The Mental Health and Wellbeing module (as part of the overall SCI-HMT) is publicly available as a digital and hardcopy resource (see: https://healthmaintenancetool.com/your-health/mental-health/your-mental-health/). The initial launch of the SCI-HMT was informed by co-design work, which mapped lived experience perspectives to the domains of the Consolidated Framework of Implementation Research [30] for planning implementation of the SCI-HMT. The next critical step in advancing this work is to rigorously co-design and evaluate implementation strategies to best introduce and use the MHM in regular rehabilitation care, ensuring the sustainable adoption and impact of the MHM for people with SCI.

Limitations

This research has several limitations which should be considered when interpreting the findings. Firstly, the one-off focus group with four participants may limit the diversity of perspectives recorded. It is very possible that recruiting more participants over a more sustained data capture window would have produced more insights. Secondly, our research may not fully reflect the experiences of people with SCI in other settings or cultures. Lastly, this research is not a description of a fully implemented resource where the real-world impact of psychosocial outcomes were measured. Addressing these areas in future research will help to ensure the MHM will be effective in addressing a range of implementation, clinical and individual-level base outcomes.

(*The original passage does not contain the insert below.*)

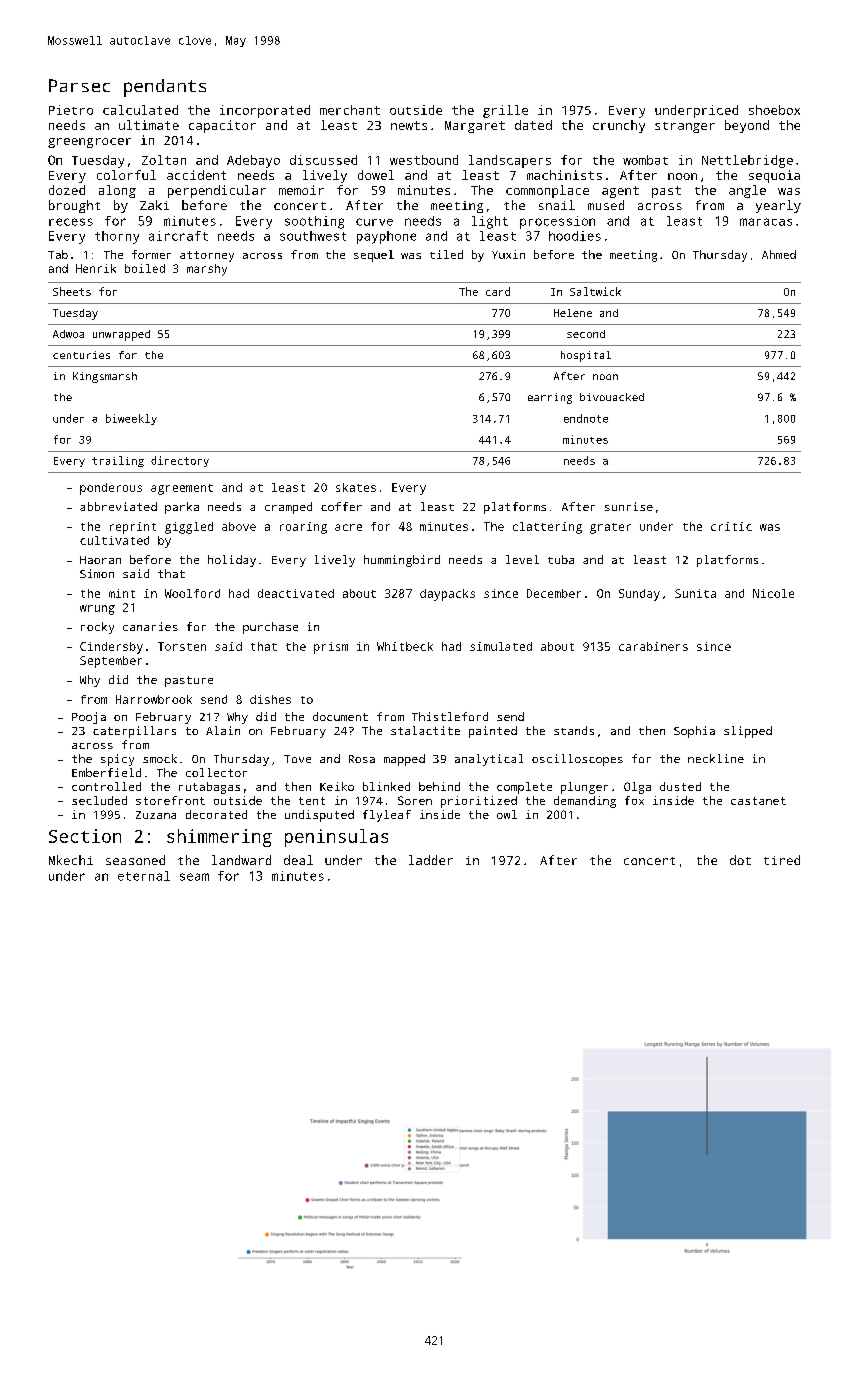 This image has height=1400, width=849. I want to click on shoebox, so click(774, 110).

In conclusion, adopting a genuine, codesign process with expert informants with lived experience of SCI helped to refine a mental health resource within a SCI health maintenance tool. Lived experience engagement ensured this module described the significance of mental health issues following SCI, but without unnecessarily overwhelming readers. Engagement ensured the module was clear about its scope, providing advice for seeking professional support went necessary. Lastly, engagement ensured the inclusion of an interactive mental health toolbox with a range of evidence-based strategies and actives which could be adapted to diverse individual circumstance.